Das funktioniert ja nur, wenn die Attribute nicht als private deklariert wurden.

EDIT: Fehler meinerseits, es funktioniert doch, wir befinden uns ja in der Fraction-Klasse. Dann brauchst du um die Lösung von JStein52 zu übernehmen noch einen parameterlosen Konstruktor.


----------



## JStein52 (15. Nov 2017)

SchwarzWeiß hat gesagt.:


> wir befinden uns ja in der Fraction-Klasse


Jepp.
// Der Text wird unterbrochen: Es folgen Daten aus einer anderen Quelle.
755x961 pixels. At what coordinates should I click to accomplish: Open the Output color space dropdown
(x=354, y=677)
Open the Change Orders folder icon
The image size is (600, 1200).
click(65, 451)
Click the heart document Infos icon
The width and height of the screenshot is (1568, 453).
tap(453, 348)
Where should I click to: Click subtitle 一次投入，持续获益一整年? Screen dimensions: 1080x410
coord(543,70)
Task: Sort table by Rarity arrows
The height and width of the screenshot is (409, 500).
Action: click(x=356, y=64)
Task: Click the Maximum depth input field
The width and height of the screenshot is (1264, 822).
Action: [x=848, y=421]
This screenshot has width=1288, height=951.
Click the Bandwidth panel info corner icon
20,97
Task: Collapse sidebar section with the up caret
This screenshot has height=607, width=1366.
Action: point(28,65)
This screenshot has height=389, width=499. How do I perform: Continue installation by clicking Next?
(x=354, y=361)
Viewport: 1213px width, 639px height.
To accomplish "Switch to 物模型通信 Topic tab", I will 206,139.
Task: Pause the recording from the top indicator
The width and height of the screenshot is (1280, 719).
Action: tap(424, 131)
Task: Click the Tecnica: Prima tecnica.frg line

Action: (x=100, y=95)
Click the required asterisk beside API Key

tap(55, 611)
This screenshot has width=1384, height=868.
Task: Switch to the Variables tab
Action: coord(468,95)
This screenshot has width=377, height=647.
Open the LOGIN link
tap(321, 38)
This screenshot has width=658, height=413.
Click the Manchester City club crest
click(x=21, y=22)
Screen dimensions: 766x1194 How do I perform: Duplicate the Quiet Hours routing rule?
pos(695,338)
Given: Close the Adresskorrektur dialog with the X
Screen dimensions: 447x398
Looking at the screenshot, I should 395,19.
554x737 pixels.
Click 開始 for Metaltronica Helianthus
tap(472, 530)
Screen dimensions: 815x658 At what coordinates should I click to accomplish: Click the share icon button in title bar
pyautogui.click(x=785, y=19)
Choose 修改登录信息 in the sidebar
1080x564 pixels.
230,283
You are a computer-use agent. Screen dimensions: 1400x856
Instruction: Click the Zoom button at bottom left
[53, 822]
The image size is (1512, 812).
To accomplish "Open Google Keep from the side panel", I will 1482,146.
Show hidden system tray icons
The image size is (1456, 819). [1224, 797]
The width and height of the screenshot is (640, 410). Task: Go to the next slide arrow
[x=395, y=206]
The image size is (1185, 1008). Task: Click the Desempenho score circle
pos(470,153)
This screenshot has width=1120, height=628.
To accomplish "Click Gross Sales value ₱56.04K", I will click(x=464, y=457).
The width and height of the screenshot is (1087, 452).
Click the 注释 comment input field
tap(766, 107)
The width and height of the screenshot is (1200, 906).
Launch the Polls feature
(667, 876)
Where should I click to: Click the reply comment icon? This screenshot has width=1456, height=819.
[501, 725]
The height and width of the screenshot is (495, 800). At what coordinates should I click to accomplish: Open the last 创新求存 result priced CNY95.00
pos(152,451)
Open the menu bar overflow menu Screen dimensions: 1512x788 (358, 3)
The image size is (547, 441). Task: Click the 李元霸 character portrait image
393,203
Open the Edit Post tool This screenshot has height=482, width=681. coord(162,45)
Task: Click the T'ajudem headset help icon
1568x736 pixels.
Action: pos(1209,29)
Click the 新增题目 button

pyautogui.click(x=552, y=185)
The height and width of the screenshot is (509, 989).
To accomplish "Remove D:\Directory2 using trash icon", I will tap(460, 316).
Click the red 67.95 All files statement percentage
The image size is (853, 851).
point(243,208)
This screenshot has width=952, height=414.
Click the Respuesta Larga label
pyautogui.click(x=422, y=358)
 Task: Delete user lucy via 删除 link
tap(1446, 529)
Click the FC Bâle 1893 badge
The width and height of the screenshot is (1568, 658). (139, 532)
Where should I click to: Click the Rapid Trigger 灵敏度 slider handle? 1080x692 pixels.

Genau


----------



## OPMajor (15. Nov 2017)

JStein52 hat gesagt.:


> Ach so, du hast Probleme meine Lösung mit deiner zu vergleichen weil die auch noch einen parameterlosen Konstruktor hat ??


Also mir zeigt es einen Fehler an,wenn ich den Konstruktor parameterlos lasse.

Und wie kann ich testen(kompilieren), um zu sehen, ob die Methode jetzt das macht, was verlangt wird?
Mit System.out.println(sum)? Wenn ja, wo müsste ich das einfügen?


----------



## JStein52 (15. Nov 2017)

OPMajor hat gesagt.:


> Also mir zeigt es einen Fehler an,wenn ich den Konstruktor parameterlos lasse.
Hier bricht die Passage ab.